In the interfollicular epidermis stem cells (KSC) generate transit amplifying (TA) cells that, after symmetric divisions, produce differentiating daughters. We isolated and characterized the highly proliferative interfollicular epidermal basal cell population “early” TA (ETA) cells, based on its capacity to adhere to type IV collagen. Proliferation and colony forming efficiency in ETA cells are lower than in KSC, but higher than in “late” TA (LTA). Stem and differentiation markers confirmed that ETA cell display a unique phenotype. Skin reconstructs derived from ETA cells present different features (epidermal thickness, Ki67 and survivin expression), as compared to skin equivalents generated from either KSC or LTA cells. The low affinity neurotrophin receptor CD271, that regulates the KSC to TA cells transition in human epidermis through an on/off switch control mechanism, is predominantly expressed in ETA cells. Skin equivalents generated from siRNA CD271 ETA cells display a more proliferative and less differentiated phenotype, as compared to mock-derived reconstructs. Consistently, CD271 overexpression in LTA cells generates a more proliferative skin equivalent than mock LTA cells.
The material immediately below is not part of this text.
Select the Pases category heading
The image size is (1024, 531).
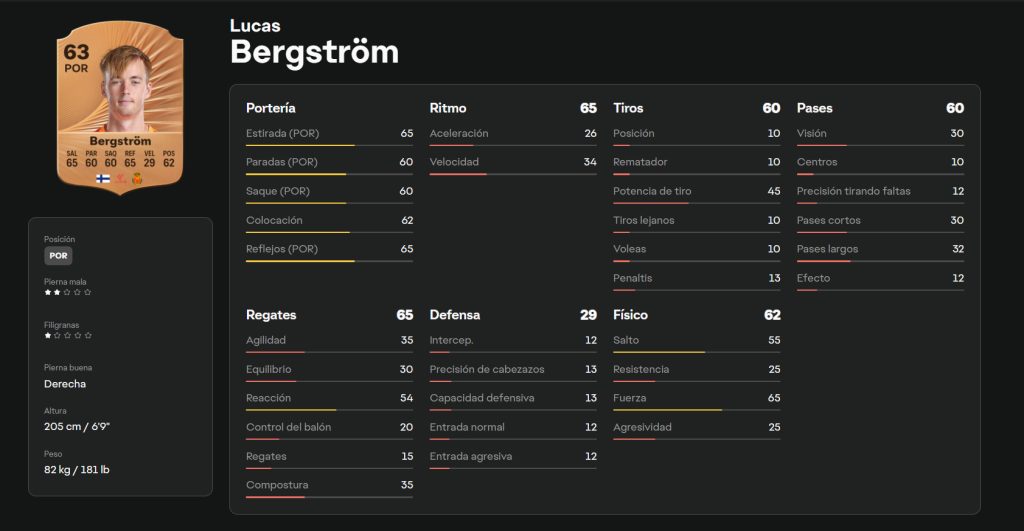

Finally, CD271 expression declines with ageing and cellular senescence. In addition, CD271 overexpressing cells show lower p16ink4a levels than mock cells during replicative senescence and CD271 also appears to delay senescence in ETA in comparison to LTA cells. We conclude that ETA cells represent the first KSC progenitor with exclusive features. CD271 identifies and modulates ETA cells, thus participating in the early differentiation and regenerative capacity of human epidermis.